** Start **

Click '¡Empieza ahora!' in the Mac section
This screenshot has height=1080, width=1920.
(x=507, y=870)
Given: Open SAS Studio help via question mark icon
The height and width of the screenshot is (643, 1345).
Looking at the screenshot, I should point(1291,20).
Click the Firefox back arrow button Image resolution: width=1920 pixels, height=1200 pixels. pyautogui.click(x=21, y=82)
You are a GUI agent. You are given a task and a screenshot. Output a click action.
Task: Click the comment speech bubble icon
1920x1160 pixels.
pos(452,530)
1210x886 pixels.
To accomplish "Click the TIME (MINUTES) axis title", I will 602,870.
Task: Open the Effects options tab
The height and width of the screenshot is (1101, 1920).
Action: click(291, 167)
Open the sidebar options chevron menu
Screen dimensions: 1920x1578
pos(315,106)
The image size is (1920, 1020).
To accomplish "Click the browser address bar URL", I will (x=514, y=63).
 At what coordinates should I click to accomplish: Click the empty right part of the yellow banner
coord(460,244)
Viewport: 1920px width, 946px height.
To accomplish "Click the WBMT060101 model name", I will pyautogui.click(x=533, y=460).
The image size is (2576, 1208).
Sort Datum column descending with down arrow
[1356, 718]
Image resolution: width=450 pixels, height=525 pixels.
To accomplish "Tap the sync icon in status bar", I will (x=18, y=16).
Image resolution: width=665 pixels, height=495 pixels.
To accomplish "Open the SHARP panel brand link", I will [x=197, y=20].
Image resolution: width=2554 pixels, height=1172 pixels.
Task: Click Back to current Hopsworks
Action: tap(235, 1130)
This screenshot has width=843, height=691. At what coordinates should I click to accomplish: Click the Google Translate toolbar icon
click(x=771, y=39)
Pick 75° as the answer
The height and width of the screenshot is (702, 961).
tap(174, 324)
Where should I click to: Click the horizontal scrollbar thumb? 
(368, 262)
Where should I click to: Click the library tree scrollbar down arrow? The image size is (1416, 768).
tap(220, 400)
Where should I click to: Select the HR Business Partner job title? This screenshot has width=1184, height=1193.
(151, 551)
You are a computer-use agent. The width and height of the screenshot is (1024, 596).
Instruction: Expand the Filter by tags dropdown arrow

** End **

Copy the records above word for word, from the line with "Task: Open the Effects options tab" up to and including the line with "tap(220, 400)".

Task: Open the Effects options tab
The height and width of the screenshot is (1101, 1920).
Action: click(291, 167)
Open the sidebar options chevron menu
Screen dimensions: 1920x1578
pos(315,106)
The image size is (1920, 1020).
To accomplish "Click the browser address bar URL", I will (x=514, y=63).
 At what coordinates should I click to accomplish: Click the empty right part of the yellow banner
coord(460,244)
Viewport: 1920px width, 946px height.
To accomplish "Click the WBMT060101 model name", I will pyautogui.click(x=533, y=460).
The image size is (2576, 1208).
Sort Datum column descending with down arrow
[1356, 718]
Image resolution: width=450 pixels, height=525 pixels.
To accomplish "Tap the sync icon in status bar", I will (x=18, y=16).
Image resolution: width=665 pixels, height=495 pixels.
To accomplish "Open the SHARP panel brand link", I will [x=197, y=20].
Image resolution: width=2554 pixels, height=1172 pixels.
Task: Click Back to current Hopsworks
Action: tap(235, 1130)
This screenshot has width=843, height=691. At what coordinates should I click to accomplish: Click the Google Translate toolbar icon
click(x=771, y=39)
Pick 75° as the answer
The height and width of the screenshot is (702, 961).
tap(174, 324)
Where should I click to: Click the horizontal scrollbar thumb? 
(368, 262)
Where should I click to: Click the library tree scrollbar down arrow? The image size is (1416, 768).
tap(220, 400)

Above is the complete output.